* _What to do_
1: According to the IPTi passage, how much money did the IPTi Consortium receive from the Bill & Melinda Gates Foundation?
2: Please pick up the IPTi passage after its final sentence and continue writing it.

* _Given passage_
○ ○ ○ ○ ○ ○ ○

1. The six studies reported subsequent to the first 2 IPTi studies did not confirm the same degree of protection against malaria (59%) nor the protracted period of protective benefit (into the second year of life) seen in that initial study. Subsequent studies indicated that protection lasted about 35 days after each treatment dose, which translates into an overall protective efficacy in infancy of 20–33%.
2. Effects on anaemia and hospital admission were inconsistent between study sites.
3. There was no evidence of mortality reduction. In more than 8,000 children enrolled in IPTi studies, there were 152 deaths in the placebo groups and 157 deaths in the sulfadoxine-pyrimethamine groups: a protective efficacy of –2% (95% CI –22 to 21).
4. There were concerns that any benefits shown in these IPTi-SP trials might be less now that resistance to sulfadoxine-pyrimethamine has worsened. A recent trial of S/P conducted in Tanzania had to be closed early because of high mortality in children receiving S/P.
5. There was uncertainty over the true incidence of serious adverse effects, notably the cutaneous reactions that stopped the use of sulfadoxine pyrimethamine as prophylaxis.

An added theoretical concern is that the widespread use of antimalarial drugs for prophylaxis will add to the already considerable drug pressure and will facilitate the emergence and spread of drug resistance. McGready summarised IPTi as an intervention which uses the wrong drug, probably in the wrong dose in the wrong age group.

==Politics==
The politics of IPTi are well documented and illustrate the working of contemporary international health politics. The promising results of the first two IPTi studies led to the creation of the IPTi Consortium, whose brief is to determine the efficacy, safety, relation of efficacy to drug sensitivity, cost-effectiveness, and acceptability of this intervention. The IPTi Consortium received approximately US$28 million from the Bill & Melinda Gates Foundation (BMGF). A WHO technical advisory group reviewed the evidence relevant for the widespread introduction of IPTi available in 2008, and came to the conclusion that the available evidence was not sufficient to recommend the widespread introduction of IPTi -SP. Program officers of the BMGF as well as scientists funded by the BMGF criticised the WHO conclusions. The criticism from the BMGF in turn triggered a memorandum of the WHO malaria chief Dr. Akira Kochi to the director general of the WHO which was leaked to The New York Times.

○ ○ ○ ○ ○ ○ ○

* _Dataset_
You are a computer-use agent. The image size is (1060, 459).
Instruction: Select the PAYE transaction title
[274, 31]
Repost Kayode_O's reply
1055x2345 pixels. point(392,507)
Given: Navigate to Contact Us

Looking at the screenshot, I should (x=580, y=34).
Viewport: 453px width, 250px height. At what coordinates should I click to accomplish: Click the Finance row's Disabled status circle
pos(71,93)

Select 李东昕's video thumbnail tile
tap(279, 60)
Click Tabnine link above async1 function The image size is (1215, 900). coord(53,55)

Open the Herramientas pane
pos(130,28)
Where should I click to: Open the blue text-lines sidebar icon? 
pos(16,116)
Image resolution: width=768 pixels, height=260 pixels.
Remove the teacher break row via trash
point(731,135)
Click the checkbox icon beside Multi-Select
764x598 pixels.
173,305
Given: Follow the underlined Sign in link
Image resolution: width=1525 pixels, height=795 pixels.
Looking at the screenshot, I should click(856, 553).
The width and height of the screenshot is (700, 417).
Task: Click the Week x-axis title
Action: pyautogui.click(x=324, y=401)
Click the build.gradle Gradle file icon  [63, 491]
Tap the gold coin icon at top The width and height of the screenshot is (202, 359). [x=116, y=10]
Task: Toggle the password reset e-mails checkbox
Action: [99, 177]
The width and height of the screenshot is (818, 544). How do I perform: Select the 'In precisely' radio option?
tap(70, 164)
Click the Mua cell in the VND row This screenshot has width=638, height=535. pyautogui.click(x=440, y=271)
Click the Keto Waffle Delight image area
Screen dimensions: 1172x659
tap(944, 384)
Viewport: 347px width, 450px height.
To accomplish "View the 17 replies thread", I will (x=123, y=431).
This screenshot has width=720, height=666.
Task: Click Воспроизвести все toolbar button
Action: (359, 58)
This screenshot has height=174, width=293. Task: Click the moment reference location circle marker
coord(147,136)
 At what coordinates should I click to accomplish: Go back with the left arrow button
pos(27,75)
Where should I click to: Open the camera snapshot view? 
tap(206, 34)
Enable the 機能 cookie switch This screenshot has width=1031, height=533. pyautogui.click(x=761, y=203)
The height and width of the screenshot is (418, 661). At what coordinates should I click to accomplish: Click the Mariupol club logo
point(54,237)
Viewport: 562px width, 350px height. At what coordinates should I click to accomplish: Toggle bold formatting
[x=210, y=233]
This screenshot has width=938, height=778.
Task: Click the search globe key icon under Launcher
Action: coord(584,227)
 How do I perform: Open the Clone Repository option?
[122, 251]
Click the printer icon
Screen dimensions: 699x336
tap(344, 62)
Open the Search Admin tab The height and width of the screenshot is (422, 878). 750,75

○ ○ ○ ○ ○ ○ ○

* _Responses to the exercise_
1: Approximately US$28 million.

2:
Dr. Kochi wrote, although it was less and less straightforward that the health agency should recommend IPTi, the agency's objections were met with intense and aggressive opposition from Gates-backed scientists and the foundation. The W.H.O., he wrote, needs to stand up to such pressures and ensure that the review of evidence is rigorously independent of vested interests.

At the request of Dr. Brandling-Bennett of the BMGF and with funding from the BMGF, the Institute of Medicine (IOM) convened an expert committee to evaluate the evidence concerning IPTi - SP and provide guidance on the value of continued investment in IPTi-SP. The committee was chaired by Myron M. Levine who has been funded and is currently funded by the BMGF. The committee concluded "… that an intervention with results of this magnitude is worthy of further investment as part of a public health strategy to decrease morbidity from malaria infections in infants." The WHO technical expert group responded to the IOM report "WHO is committed to review the available information each year." Dr. Kochi was ultimately replaced by one of the members of the IPTi consortium, Dr. Robert Newman. In March 2010, i.e. after Dr. Kochi had been replaced, the WHO recommended the co-administration of the antimalarial drug sulfadoxine pyrimethamine with routine childhood vaccinations (DTP2, DTP3 and measles immunization) in sub-Saharan Africa. The recommendation applies only for areas with high malaria transmission and low resistance against SP, both measures are not free of controversy and only available for few spots in Africa. With the recent drop of malaria transmission in wide stretches of Africa and a steady increase in SP resistance few malaria control programs will hurry to implement this intervention.